The professor who the California students stopped an intercollegiate game in a protest about yesterday and are threatening a hunger strike over... I read the background in a couple of places and have an impression. When I say this I do truly mean impression. Without interviewing her it is quite provisional. With an actual person, some new bit(s) of information can emerge that suddenly upends a diagnostic theory. Drug use. Head injury. Catastrophic trauma. But I thought it would be entertaining if I took a stab at it just from the news accounts.
Late onset paranoid schizophrenia, which likely developed in very small increments, beginning 15 or 20 years ago, gradually accelerating. Though it is no longer a recognised category in the DSM-V, old guys like me still believe in it, having seen it with our own eyes, though admittedly rarely. It strikes women far more often than men. She is probably at least 45 years old, as the illness does not even get started until after age 30. If I were to take a roll of the dice, I would guess she was in her mid-50s. It is likely accompanied by hallucinations of smell or taste, believing that she detects gas leaks, or poisoning her food. Another possibility is a medical condition that they are convinced they have, though there is no physical evidence. I knew one who wore a neck brace even though X-Rays revealed nothing. Lovely and brilliant woman who had been a software engineer. Her other cognitive abilities are probably intact, but she will be increasingly distracted and eventually obsessed by her sense that someone is persecuting her. It will be threadbare evidence, but her impression will be so strong as to be unassailable. The circle of who is persecuting her may grow, but doesn’t have to.
That she is a leftist is probably of no importance in the origins of her illness, but it very likely influences her supporters, who seem to be convinced that this is a politically-tinged persecution.

▶ [EXERCISE SET]
**a.** List each kind of new information that the piece about the professor names as able to upend a diagnostic theory.
**b.** Continue the piece about the professor from where it ends.

▶ [INFORMATION PROVIDED]
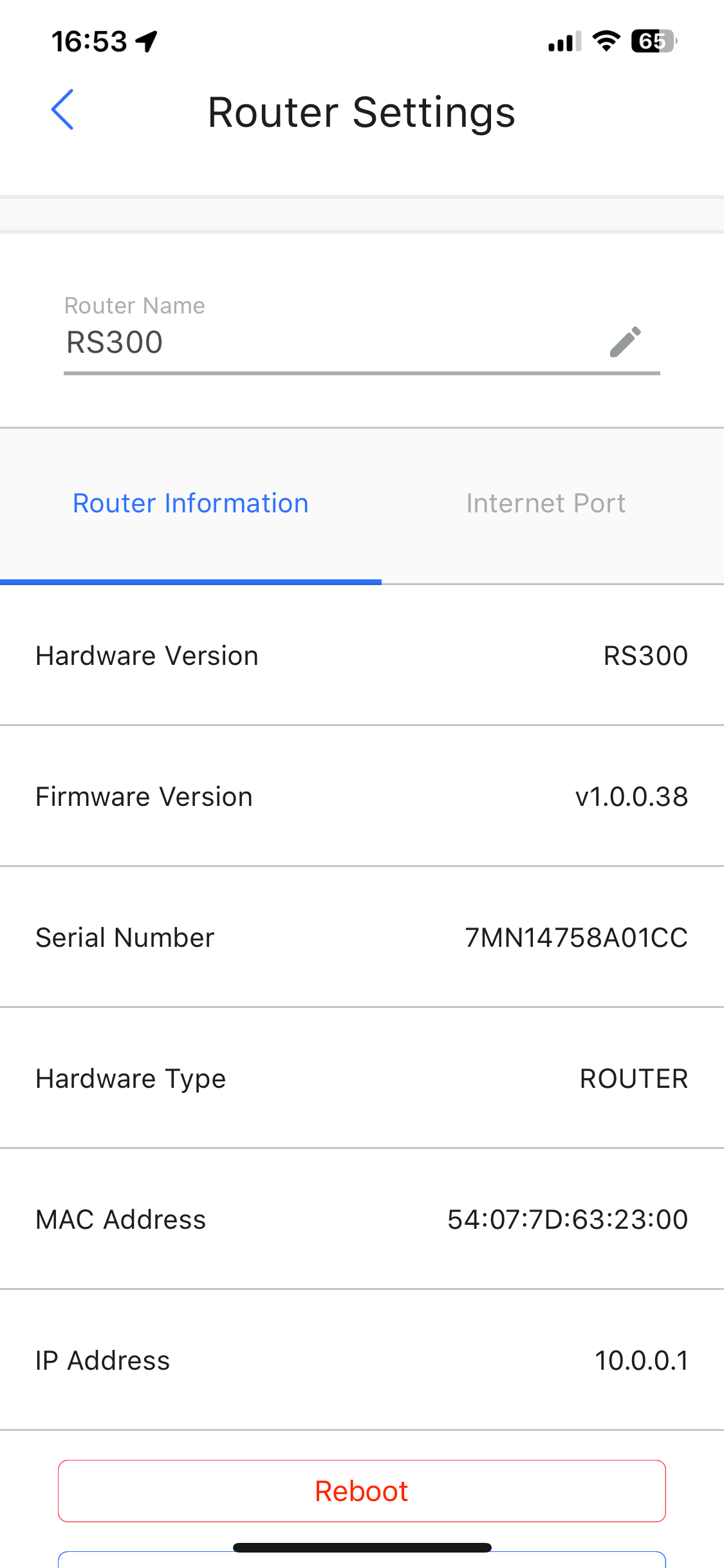Tap the Router Settings page title

click(362, 113)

▶ [TASK-BY-TASK ANSWERS]
**a.**
Drug use
Head injury
Catastrophic trauma

**b.**
These women don’t respond very well to antipsychotics alone, but interestingly, improve somewhat if antimanic medications are an adjunct. The delusions do not go away with those, but they are able to get on with their lives and not be obsessed with them. Their social skills remain pretty much intact, so they can be charming, and therefore retain some friends and people who will believe that her delusions must be at least partly real, because they is so convincing. Because of this, they are just heartbreaking to deal with. They seem absolutely impervious to any logic or therapy attempts to get them to look at how weak the evidence is.
The first one I met was before I even worked at the psych hospital, when I was a hotel clerk fresh out of college. It was a woman in her 50s, who was staying at our motel, and kept detecting smells of gas, leaks, and wanting to be switched from room to room. we eventually found out she had a son in Long Island, who would take her in, and my friend Archie Archambault* and I drove my car and hers down to drop her off and then came back late at night. I met the son only briefly, and he just looked harried and discouraged, saying that he had been putting up with this for the last 10 years. When I went to work at the hospital about 3 years later I mentioned the incident and other staff remembered her, including that she had convinced two of the doctors that her ability to subtly detect gas leaks that others could not was quite real.
I can think of five in almost fifty years and 3000 patients, which likely means there are an equal number I have forgotten. They don't usually get admitted to hospitals as dangerous.
*Local artist who died a few years ago, known for pen-and-ink drawings of local scenes.